Benchmarks#

In this section, we explain our process for benchmarking LLM endpoints. We discuss quality and runtime benchmarks separately.

Quality Benchmarks#

Finding the best LLM(s) for a given application can be challenging. The performance of a model can vary significantly depending on the task, dataset, and evaluation metrics used. Existing benchmarks attempt to compare models based on standardized approaches, but biases inevitably creep in as models learn to do well on these targeted assessments.

Practically, the LLM community still heavily relies on testing models manually to build an intuition around their expected behavior for a given use-case. While this generally works better, hand-crafted testing isn’t sustainable as one’s needs evolve and new LLMs emerge at a rapid pace. Our LLM assessment pipeline is based on the method outlined below.

Design Principles#

Our quality benchmarks are based on a set of guiding principles. Specifically, we strive to make our pipeline:

  • Systematized: A rigorous benchmarking pipeline should be standardized across assessments, repeatable, and scalable. We make sure to benchmark all LLMs identically to with a well-defined approach we outline in the next passage.
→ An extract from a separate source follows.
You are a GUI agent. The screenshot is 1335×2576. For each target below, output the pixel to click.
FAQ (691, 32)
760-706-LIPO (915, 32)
  • Task-centric: Models perform differently on various tasks. Some might do better at coding, others are well suited for summarizing content, etc. These broad task categories can also be refined into specific subtasks. For e.g summarizing technical content to generate product documentation is radically different from summarizing news. This should be reflected in assessments. For this reason, we allow you to upload your custom prompt dataset, that you believe reflects the intended task, to use as a reference for running benchmarks.

  • Customizable: Assessments should reflect the unique needs of the assessor. Depending on your application requirements, you may need to strictly include / exclude some models from the benchmarks. We try to strike a balance between standardization and modularity such that you can run the benchmarks that are relevant to your needs.

Methodology#

Overview#

We benchmark models using the LLM-as-a-judge approach. This relies on using a powerful language model to generate assessments on the outputs of other models, using a standard reviewing procedure. LLM-as-a-judge is sometimes used to run experiments at scale when generating human assessments isn’t an option or to avoid introducing human biases.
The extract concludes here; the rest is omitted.